L’Association centre de santé Saint-Bruno ne désarme pas. Alors que la Ville de Grenoble a annoncé que l’enveloppe destinée à la création d’un centre de santé communautaire serait allouée à un projet prévu dans le quartier Flaubert, les défenseurs d’un centre au sein du quartier Saint-Bruno ont interpellé le maire et les élus lors du conseil municipal du 2 février 2026, via une question orale déposée par le conseil citoyen indépendant (CCI) du secteur 1.
Réunion de l’Association centre de santé Saint-Bruno en novembre 2025. © Florent Mathieu – Place Gre’net
Objectif de la prise de parole ? Mettre en avant une solution alternative permettant, selon le CCI‑1, la réalisation simultanée des deux centres. Ceci via l’achat à Actis des locaux prévus pour le centre de santé Flaubert « sur une longue durée grâce à une formule de type “crédit-vendeur” qui permet à l’acheteur de régler par exemple en quinze ans le vendeur », a décrit Hervé Derriennic. Le tout avec la possibilité pour la Ville de percevoir un loyer du centre en question, venant compenser le versement annuel.

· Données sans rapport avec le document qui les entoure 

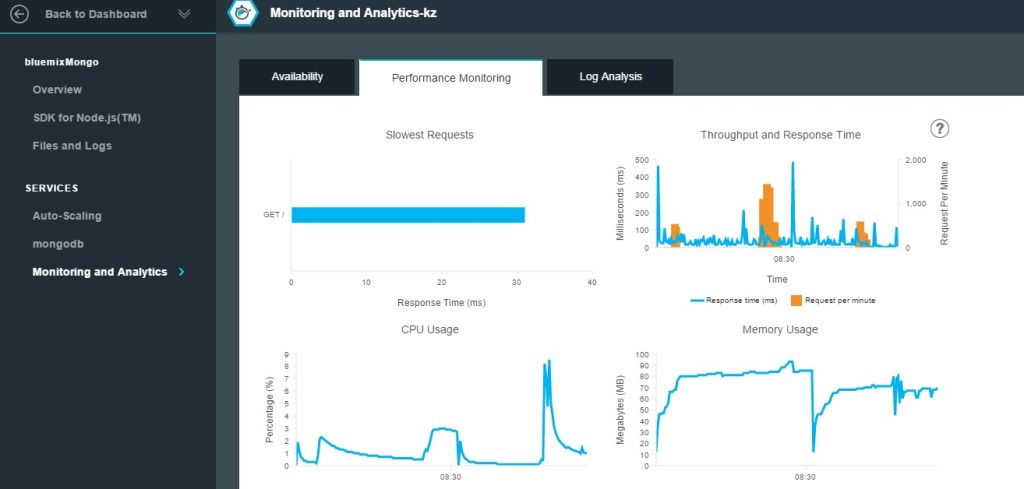Viewport: 1024px width, 489px height.
Task: Open SDK for Node.js(TM) in sidebar
Action: pos(87,118)
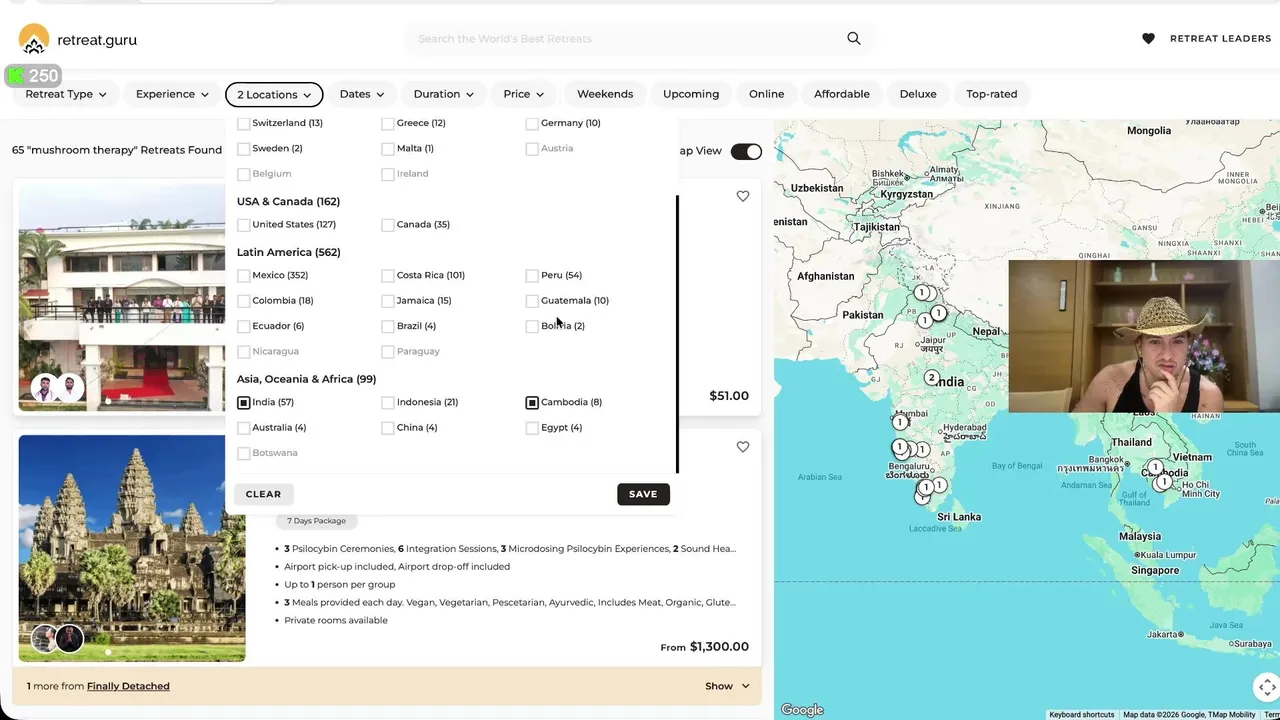Click the map fullscreen icon
1280x720 pixels.
pos(1266,687)
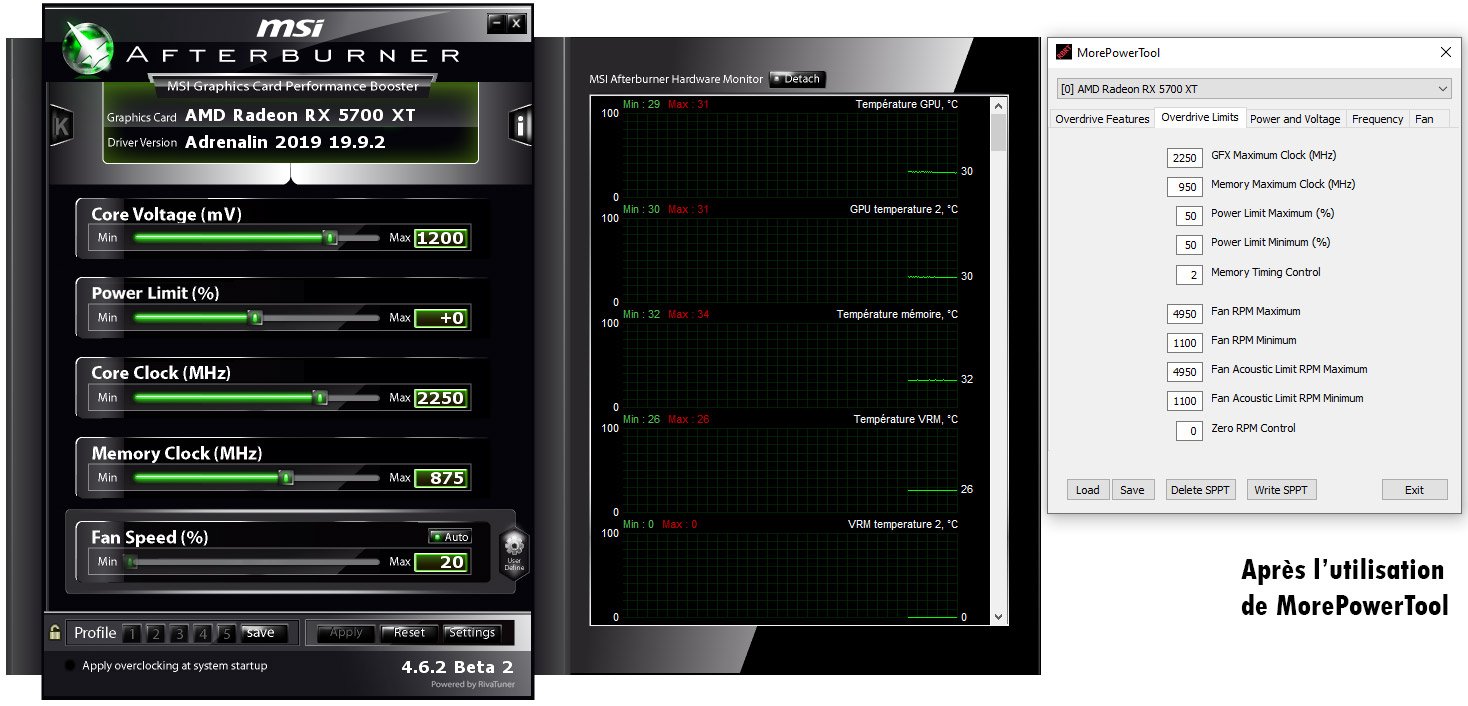Toggle Auto fan speed mode
This screenshot has width=1468, height=706.
[450, 537]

Le CCI‑1 a également profité de l’occasion pour adresser quelques critiques à la majorité municipale. À commencer par le choix du quartier Flaubert. « Décision surprenante, ce quartier étant encore en construction avec moins de 30 % des logements prévus construits, dont seulement un quart de logements sociaux, sans aucun professionnel de santé ou habitant impliqué », a‑t-il jugé. Ce pour mieux mettre en avant la mobilisation autour du projet Saint-Bruno, et notamment une pétition affichant 1 600 signatures au compteur.
L’Espace Saint-Bruno, où l’association veut installer le centre de santé communautaire. DR
Des signatures que ne veut pas voir le maire, Éric Piolle ? « Vu l’importance de ce projet pour les habitants du quartier, l’association vous a sollicité […] pour vous exposer les caractéristiques du projet […]. Elle souhaitait aussi à cette occasion vous remettre les 1 600 signatures recueillies. L’association n’a reçu ni réponse ni rendez-vous de votre part », a regretté Hervé Derriennic. Qui précisait, quelques instants auparavant, avoir tout de même rencontré quatre fois l’adjoint à la Santé, Pierre-André Juven.